» **Work instruction**:
Restate every line of the material, word for word.

» **Input**:
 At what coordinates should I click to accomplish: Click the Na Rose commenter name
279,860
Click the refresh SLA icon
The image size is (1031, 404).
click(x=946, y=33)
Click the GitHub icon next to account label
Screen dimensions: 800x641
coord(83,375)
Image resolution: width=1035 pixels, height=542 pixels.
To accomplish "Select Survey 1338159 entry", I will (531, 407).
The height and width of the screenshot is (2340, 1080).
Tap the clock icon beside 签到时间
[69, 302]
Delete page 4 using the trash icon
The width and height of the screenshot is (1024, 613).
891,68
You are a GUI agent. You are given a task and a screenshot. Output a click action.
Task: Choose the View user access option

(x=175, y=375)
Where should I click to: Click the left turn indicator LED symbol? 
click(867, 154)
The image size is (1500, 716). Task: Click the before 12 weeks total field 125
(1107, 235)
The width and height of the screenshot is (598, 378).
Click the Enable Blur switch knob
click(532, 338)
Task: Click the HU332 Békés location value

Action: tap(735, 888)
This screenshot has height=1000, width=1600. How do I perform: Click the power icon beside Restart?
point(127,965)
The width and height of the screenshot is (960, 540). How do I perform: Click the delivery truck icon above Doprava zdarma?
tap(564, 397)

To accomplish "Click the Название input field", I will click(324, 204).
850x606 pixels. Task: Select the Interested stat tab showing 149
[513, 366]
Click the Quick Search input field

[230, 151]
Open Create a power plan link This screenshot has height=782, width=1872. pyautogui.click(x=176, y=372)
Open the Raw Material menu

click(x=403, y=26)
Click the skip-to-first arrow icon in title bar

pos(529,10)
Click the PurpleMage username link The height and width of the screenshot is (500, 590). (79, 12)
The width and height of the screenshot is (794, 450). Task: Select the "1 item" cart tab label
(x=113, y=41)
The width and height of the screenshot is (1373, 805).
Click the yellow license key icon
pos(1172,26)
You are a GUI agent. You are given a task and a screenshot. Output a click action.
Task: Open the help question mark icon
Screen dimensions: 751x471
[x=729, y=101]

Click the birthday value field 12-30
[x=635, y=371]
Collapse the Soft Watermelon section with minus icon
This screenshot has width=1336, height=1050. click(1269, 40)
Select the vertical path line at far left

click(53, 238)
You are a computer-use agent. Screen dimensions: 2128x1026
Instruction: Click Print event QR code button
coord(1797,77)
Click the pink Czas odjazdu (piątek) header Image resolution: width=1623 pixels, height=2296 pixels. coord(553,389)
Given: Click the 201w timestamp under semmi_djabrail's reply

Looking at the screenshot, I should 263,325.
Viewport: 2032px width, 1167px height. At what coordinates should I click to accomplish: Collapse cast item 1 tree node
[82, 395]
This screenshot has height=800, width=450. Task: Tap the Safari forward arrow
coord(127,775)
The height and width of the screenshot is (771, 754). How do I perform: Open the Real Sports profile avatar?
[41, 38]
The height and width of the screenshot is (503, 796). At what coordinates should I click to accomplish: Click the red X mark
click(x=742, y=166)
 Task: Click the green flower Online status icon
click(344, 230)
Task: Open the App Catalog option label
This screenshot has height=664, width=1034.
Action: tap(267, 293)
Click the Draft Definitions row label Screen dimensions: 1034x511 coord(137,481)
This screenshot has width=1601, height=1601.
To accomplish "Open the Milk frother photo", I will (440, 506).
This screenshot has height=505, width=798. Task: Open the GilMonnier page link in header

» **Answer to the exercise**:
 At what coordinates should I click to accomplish: Click the Na Rose commenter name
279,860
Click the refresh SLA icon
The image size is (1031, 404).
click(x=946, y=33)
Click the GitHub icon next to account label
Screen dimensions: 800x641
coord(83,375)
Image resolution: width=1035 pixels, height=542 pixels.
To accomplish "Select Survey 1338159 entry", I will (531, 407).
The height and width of the screenshot is (2340, 1080).
Tap the clock icon beside 签到时间
[69, 302]
Delete page 4 using the trash icon
The width and height of the screenshot is (1024, 613).
891,68
You are a GUI agent. You are given a task and a screenshot. Output a click action.
Task: Choose the View user access option

(x=175, y=375)
Where should I click to: Click the left turn indicator LED symbol? 
click(867, 154)
The image size is (1500, 716). Task: Click the before 12 weeks total field 125
(1107, 235)
The width and height of the screenshot is (598, 378).
Click the Enable Blur switch knob
click(532, 338)
Task: Click the HU332 Békés location value

Action: tap(735, 888)
This screenshot has height=1000, width=1600. How do I perform: Click the power icon beside Restart?
point(127,965)
The width and height of the screenshot is (960, 540). How do I perform: Click the delivery truck icon above Doprava zdarma?
tap(564, 397)

To accomplish "Click the Название input field", I will click(324, 204).
850x606 pixels. Task: Select the Interested stat tab showing 149
[513, 366]
Click the Quick Search input field

[230, 151]
Open Create a power plan link This screenshot has height=782, width=1872. pyautogui.click(x=176, y=372)
Open the Raw Material menu

click(x=403, y=26)
Click the skip-to-first arrow icon in title bar

pos(529,10)
Click the PurpleMage username link The height and width of the screenshot is (500, 590). (79, 12)
The width and height of the screenshot is (794, 450). Task: Select the "1 item" cart tab label
(x=113, y=41)
The width and height of the screenshot is (1373, 805).
Click the yellow license key icon
pos(1172,26)
You are a GUI agent. You are given a task and a screenshot. Output a click action.
Task: Open the help question mark icon
Screen dimensions: 751x471
[x=729, y=101]

Click the birthday value field 12-30
[x=635, y=371]
Collapse the Soft Watermelon section with minus icon
This screenshot has width=1336, height=1050. click(1269, 40)
Select the vertical path line at far left

click(53, 238)
You are a computer-use agent. Screen dimensions: 2128x1026
Instruction: Click Print event QR code button
coord(1797,77)
Click the pink Czas odjazdu (piątek) header Image resolution: width=1623 pixels, height=2296 pixels. coord(553,389)
Given: Click the 201w timestamp under semmi_djabrail's reply

Looking at the screenshot, I should 263,325.
Viewport: 2032px width, 1167px height. At what coordinates should I click to accomplish: Collapse cast item 1 tree node
[82, 395]
This screenshot has height=800, width=450. Task: Tap the Safari forward arrow
coord(127,775)
The height and width of the screenshot is (771, 754). How do I perform: Open the Real Sports profile avatar?
[41, 38]
The height and width of the screenshot is (503, 796). At what coordinates should I click to accomplish: Click the red X mark
click(x=742, y=166)
 Task: Click the green flower Online status icon
click(344, 230)
Task: Open the App Catalog option label
This screenshot has height=664, width=1034.
Action: tap(267, 293)
Click the Draft Definitions row label Screen dimensions: 1034x511 coord(137,481)
This screenshot has width=1601, height=1601.
To accomplish "Open the Milk frother photo", I will (440, 506).
This screenshot has height=505, width=798. Task: Open the GilMonnier page link in header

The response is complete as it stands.